* BEGIN Selection *

# Product of Triangular Matrices

## Theorem

Let $\mathbf A = \sqbrk a_n, \mathbf B = \sqbrk b_n$ be upper triangular matrices of order $n$.

Let $\mathbf C = \mathbf A \mathbf B$.

Then

$(1): \quad$ the diagonal elements of $\mathbf C$ are given by:
$\forall j \in \closedint 1 n: c_{j j} = a_{j j} b_{j j}$
That is, the diagonal elements of $\mathbf C$ are those of the factor matrices multiplied together.
$(2): \quad$ The matrix $\mathbf C$ is itself upper triangular.

The same applies if both $\mathbf A$ and $\mathbf B$ are lower triangular matrices.

* END Selection *
* BEGIN Items *

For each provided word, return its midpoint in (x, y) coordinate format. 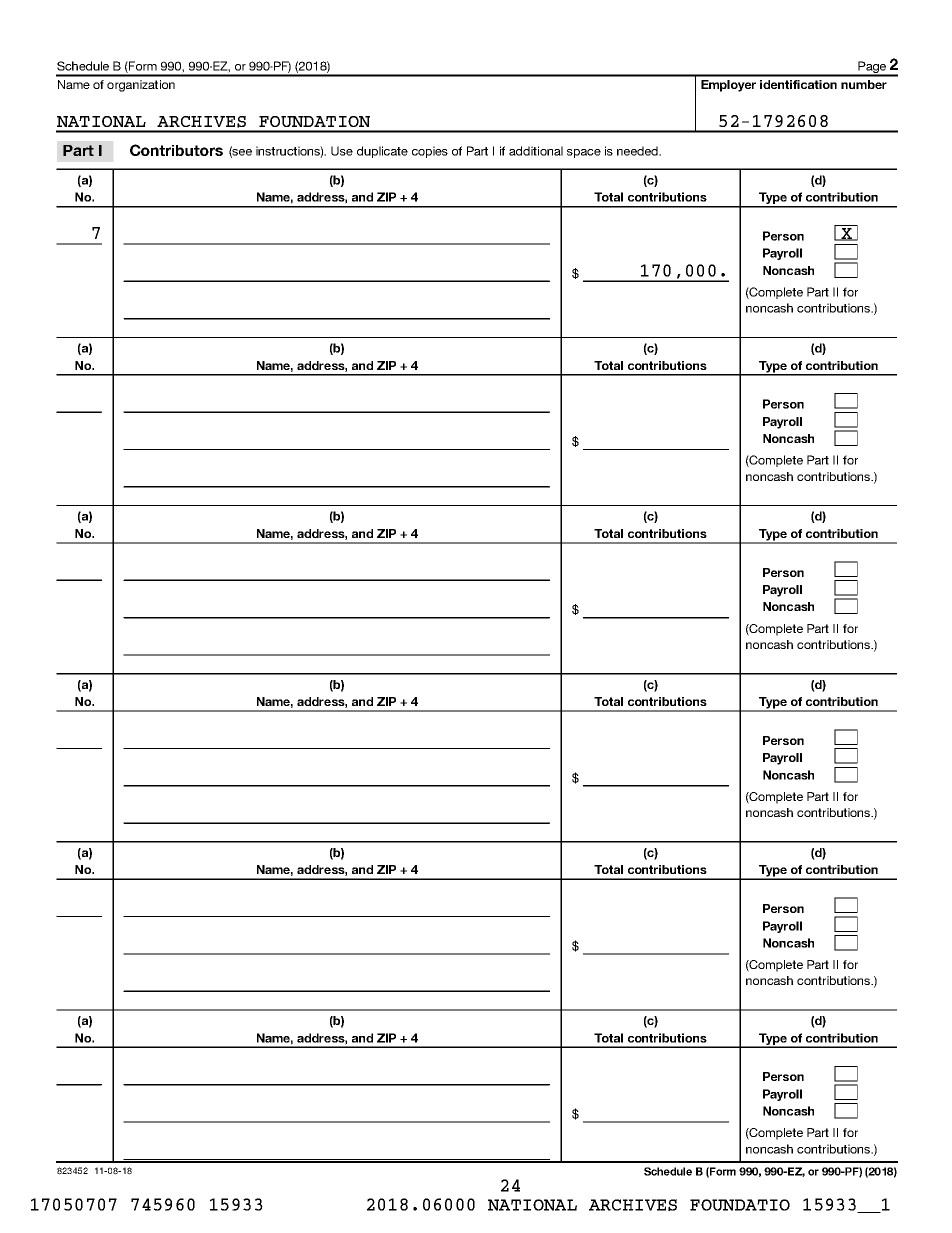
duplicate (382, 152)
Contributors (176, 150)
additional (536, 151)
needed (638, 151)
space (584, 153)
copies (430, 152)
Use (342, 151)
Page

* END Items *

◆ Written problem A: Apart from upper triangular matrices, which other kind of matrix does the theorem say its result applies to?
◆ Written problem B: List every matrix the theorem names with a bold capital letter.
◆ Written problem C: Restate in one shorter sentence the part of the theorem that begins "the diagonal elements of C are given by", keeping its main facts.
The records were drawn from a different source than the theorem.

◆ Reply A: Lower triangular matrices, when both A and B are lower triangular.

◆ Reply B: A, B, C

◆ Reply C: For every j from 1 to n, the diagonal element c_jj of C equals a_jj b_jj, the product of the matching diagonal elements of A and B.